### What you will do
Copy the items from the line containing "Viewport: 593px width, 567px" through the final line of the items, inclusive, and omit the pictures from your answer.

════════

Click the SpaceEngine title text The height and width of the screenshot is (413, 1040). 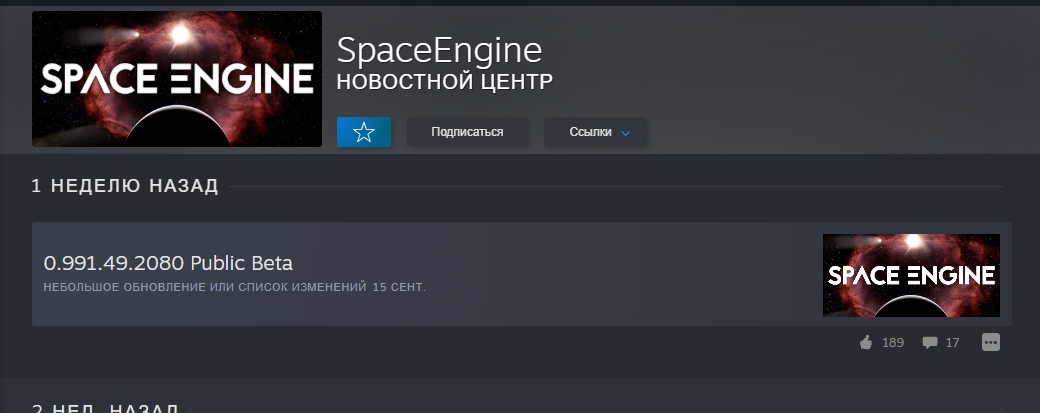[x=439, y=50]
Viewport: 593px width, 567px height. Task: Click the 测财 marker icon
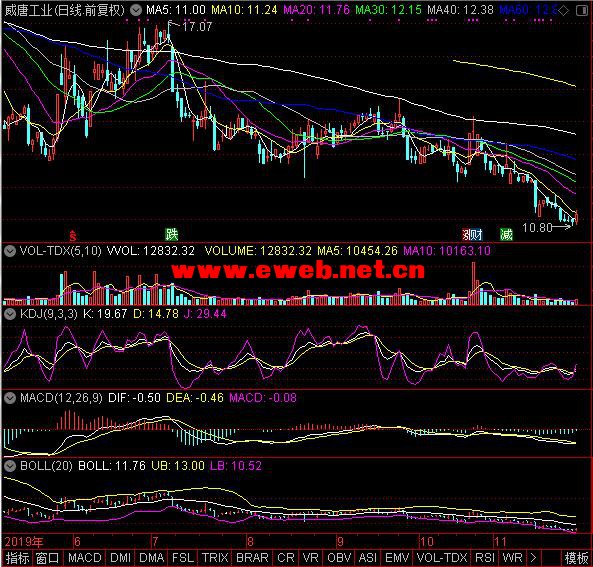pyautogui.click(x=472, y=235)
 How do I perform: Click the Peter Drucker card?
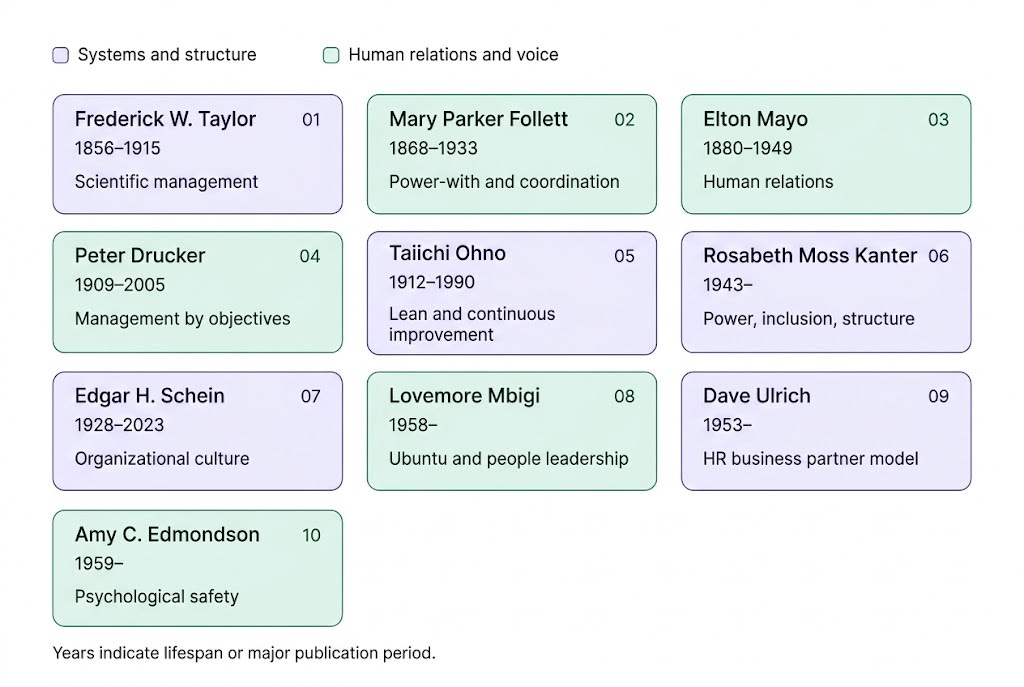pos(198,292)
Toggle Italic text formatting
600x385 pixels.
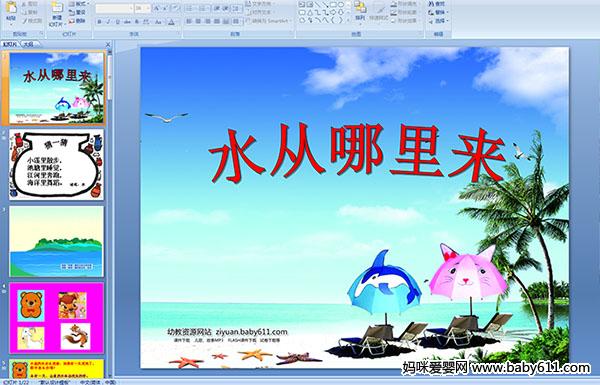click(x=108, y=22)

════════

### Output for this exercise
Viewport: 593px width, 567px height. Task: Click the 测财 marker icon
pyautogui.click(x=472, y=235)
 How do I perform: Click the Peter Drucker card?
pos(198,292)
Toggle Italic text formatting
600x385 pixels.
click(x=108, y=22)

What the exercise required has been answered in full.